OAB/DF defende rotulação de produtos que causam alergia

Brasília, 6/5/2015 – Representando o Conselho Federal da Ordem dos Advogados do Brasil, a secretária-geral da OAB/DF, Daniela Teixeira, e o presidente da Comissão de Direito do Consumidor da Seccional, Fernando Freitas, participaram, nesta quarta-feira (6), de audiência pública sobre alergênicos, na Agência Nacional de Vigilância Sanitária (Anvisa). A OAB/DF defende a rotulação dos alimentos que causam alergias alimentares, já que eles podem causar danos e morte, especialmente nas crianças.

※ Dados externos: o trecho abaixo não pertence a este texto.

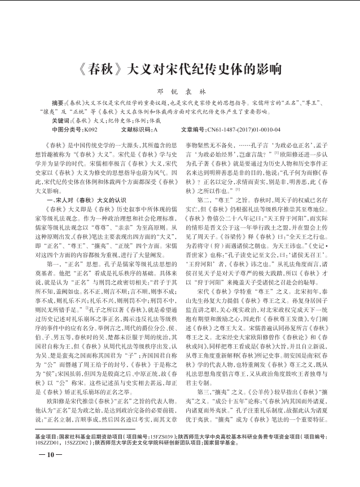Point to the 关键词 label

Mais de 80 empresas participaram da audiência, mas apenas a Seccional, o Movimento “Põe no Rótulo”, de mães de alérgicos, cuja diretora é a advogada de São Paulo Cecilia Cury,  e o Ministério da Justiça defenderam o direito dos consumidores. “A proteção da vida e da saúde das crianças não comporta ponderação de princípios econômicos em nenhuma hipótese”, defendeu Daniela Teixeira. O representante da Secretaria Nacional de Defesa do Consumidor, Gabriel Reis, agradeceu a presença da OAB e ratificou a posição de respeito ao consumidor.

Os representantes da Seccional entregaram um manifesto, no qual defendem princípios constitucionais, como o direito à informação. “Entre o interesse da indústria, que alega impossibilidade logística de rotular alimentos alergênicos, e o interesse dos consumidores, que alegam prejuízos à saúde pela falta de rotulagem, deve prevalecer, sem sombra de dúvida o interesse dos consumidores”, diz o texto.

As empresas alimentícias alegam que é impossível a rotulagem dos produtos alergênicos em curto espaço de tempo, como os 12 meses previstos na regulamentação da Anvisa. “A criança tem fome, e quem tem fome tem pressa. A proteção que a criança pede, e que tem direito constitucional, não pode esperar 36 meses”, criticou Daniela. “Até lá, ela já terá deixado de ser criança, já terá sofrido sequelas, internações hospitalares, choques anafiláticos e, a pior tragédia, morte”, lamentou.

Leia o manifesto entregue pela Seccional:

Senhores membros da Agência Nacional de Vigilância Sanitária – ANVISA,
Ilustres representantes das indústrias,
Combativos membros da sociedade civil presentes,

A OAB comparece à esta audiência pública para cumprir sua honrosa missão de defensora da Lei, da Justiça, dos Direitos Humanos, da Ética e da Constituição Brasileira.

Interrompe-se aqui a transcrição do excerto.